Počet záznamů: 1  

Plurality of spiritual paths in the Dādūpanthī community of 17th century Rājasthān

  1. 1.
    0636401 - OÚ 2026 eng A3 - Přednáška/prezentace nepublikovaná
    Strnad, Jaroslav
    Plurality of spiritual paths in the Dādūpanthī community of 17th century Rājasthān.
    [Pluralism and Plurality in Classical and Contemporary India. Online, 18.09.2020-19.09.2020]
    Způsob prezentace: Přednáška
    Pořadatel akce: Oriental Institute of the CAS
    Institucionální podpora: RVO:68378009
    Obor OECD: Religious studies

    How should we approach the phenomenon of plurality of voices in contexts of Indian religious traditions? Does it suffice, for a religious openness of a community to be acknowledged, to hear each of their members to proclaim, in different words and with differing emphases, one and the same tenet? Or is the range of their real tolerance tested by their willingness to discuss and accept different solutions to common spiritual questions? If so, where are the limits of what is still felt and understood to be acceptable? Different Indian communities, panths and sampradāyas, found different answers to this problem – answers that might change, and did change with time and circumstances.

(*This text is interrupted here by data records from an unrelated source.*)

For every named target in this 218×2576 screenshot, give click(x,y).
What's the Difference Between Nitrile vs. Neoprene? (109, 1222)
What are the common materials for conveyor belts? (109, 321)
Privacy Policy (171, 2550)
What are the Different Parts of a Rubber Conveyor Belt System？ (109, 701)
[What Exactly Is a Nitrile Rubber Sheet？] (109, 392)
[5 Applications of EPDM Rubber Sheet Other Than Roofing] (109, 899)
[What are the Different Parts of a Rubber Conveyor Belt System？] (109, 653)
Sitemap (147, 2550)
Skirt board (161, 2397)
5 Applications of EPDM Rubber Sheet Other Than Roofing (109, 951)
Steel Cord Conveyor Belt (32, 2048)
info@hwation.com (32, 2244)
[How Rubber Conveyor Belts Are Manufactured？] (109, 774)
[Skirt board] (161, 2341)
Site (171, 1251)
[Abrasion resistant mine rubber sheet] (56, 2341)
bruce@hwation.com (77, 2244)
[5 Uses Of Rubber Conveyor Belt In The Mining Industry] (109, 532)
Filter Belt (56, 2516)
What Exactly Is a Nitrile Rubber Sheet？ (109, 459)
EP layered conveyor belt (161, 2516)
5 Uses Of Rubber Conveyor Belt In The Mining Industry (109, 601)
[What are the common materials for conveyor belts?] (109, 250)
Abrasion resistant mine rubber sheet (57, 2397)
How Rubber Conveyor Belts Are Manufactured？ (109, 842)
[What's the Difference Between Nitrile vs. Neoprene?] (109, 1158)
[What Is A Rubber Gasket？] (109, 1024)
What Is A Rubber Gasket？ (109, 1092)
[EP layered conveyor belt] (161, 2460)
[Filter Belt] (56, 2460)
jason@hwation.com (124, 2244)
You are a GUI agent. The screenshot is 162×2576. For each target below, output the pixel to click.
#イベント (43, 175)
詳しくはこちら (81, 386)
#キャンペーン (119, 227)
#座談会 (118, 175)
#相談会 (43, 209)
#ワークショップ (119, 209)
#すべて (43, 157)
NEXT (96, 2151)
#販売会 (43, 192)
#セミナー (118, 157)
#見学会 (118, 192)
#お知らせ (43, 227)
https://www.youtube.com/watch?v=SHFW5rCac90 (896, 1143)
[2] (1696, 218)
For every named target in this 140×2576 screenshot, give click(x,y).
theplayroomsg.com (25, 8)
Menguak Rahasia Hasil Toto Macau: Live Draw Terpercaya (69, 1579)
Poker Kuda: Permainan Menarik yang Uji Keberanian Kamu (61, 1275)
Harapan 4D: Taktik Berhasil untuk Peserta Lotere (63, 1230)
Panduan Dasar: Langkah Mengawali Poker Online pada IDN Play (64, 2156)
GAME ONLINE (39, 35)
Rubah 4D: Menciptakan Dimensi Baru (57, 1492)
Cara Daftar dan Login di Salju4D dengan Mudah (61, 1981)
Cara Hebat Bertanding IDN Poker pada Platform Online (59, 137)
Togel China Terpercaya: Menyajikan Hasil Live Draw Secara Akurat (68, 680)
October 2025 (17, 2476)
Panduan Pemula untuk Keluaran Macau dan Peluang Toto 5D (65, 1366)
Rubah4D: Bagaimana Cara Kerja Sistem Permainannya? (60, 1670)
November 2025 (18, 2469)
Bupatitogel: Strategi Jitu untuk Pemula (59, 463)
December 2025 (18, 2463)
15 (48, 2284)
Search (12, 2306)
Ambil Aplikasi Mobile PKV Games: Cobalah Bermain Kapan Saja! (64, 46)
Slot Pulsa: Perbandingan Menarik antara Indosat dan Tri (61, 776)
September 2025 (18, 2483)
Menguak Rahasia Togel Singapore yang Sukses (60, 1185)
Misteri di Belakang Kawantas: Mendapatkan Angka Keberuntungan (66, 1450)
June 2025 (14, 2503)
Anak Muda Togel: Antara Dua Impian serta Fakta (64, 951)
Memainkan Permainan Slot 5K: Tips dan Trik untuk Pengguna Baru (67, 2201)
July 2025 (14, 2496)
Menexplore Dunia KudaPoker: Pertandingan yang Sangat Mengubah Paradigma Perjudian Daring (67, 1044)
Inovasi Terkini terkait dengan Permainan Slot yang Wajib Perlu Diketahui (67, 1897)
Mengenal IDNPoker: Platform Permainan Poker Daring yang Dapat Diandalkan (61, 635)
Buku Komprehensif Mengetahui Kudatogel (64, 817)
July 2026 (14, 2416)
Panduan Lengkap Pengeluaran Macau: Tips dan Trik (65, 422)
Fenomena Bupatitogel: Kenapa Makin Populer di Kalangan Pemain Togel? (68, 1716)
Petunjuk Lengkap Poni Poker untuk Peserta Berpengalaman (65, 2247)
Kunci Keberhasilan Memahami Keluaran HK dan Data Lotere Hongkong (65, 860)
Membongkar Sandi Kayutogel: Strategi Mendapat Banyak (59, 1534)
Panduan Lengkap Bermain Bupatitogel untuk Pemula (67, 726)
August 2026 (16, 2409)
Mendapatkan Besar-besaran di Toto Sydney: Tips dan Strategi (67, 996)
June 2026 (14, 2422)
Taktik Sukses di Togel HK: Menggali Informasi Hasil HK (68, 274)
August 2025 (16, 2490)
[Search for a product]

The present contribution will focus on the role attributed to God in the spiritual progress to the ultimate goal which is called variously sahaja, sūnā, end of the circle of rebirths, or unity with the Supreme Being (Rām, Hari, Govind) in the early, formative years of the Rājasthānī Dādūpanth. Here, different approaches to this basic question can be discovered and analysed in the the vāṇī, or sayings (couplets and poems), attributed to medieval North Indian mystic Kabīr (ca. 1440–ca.1518). Closer reading of these texts reveals a variety of attitudes, from devotional longing and cry for help to a (seemingly) distant God in the vinaya style, to typically Nāthyogī descriptions of (re)discovering the Supreme in one’s own self with one’s own efforts. A number of poems can be read as distinct voices in a dialogue between these two positions, with subtle shifts and reinterpretations of their ultimate message. Relative openness manifesting itself in the Kabīr vāṇī is set in a broader context of pañc-vānī (“Five voices“), as the emerging corpus of voices of Dādū, the founder of the panth, Kabīr, and three other North Indian sants began to be called. The non-dogmatic aspects of the analysed vāṇī collection appear to be fully in line with the contents of the Dādūpanthī codex in which it was embedded: a huge collection including a wide variety of Old Hindī and Sanskrit religious literature. Codices of this type are to be seen as historical documents of cardinal importance for the study of religious pluralism in medieval India.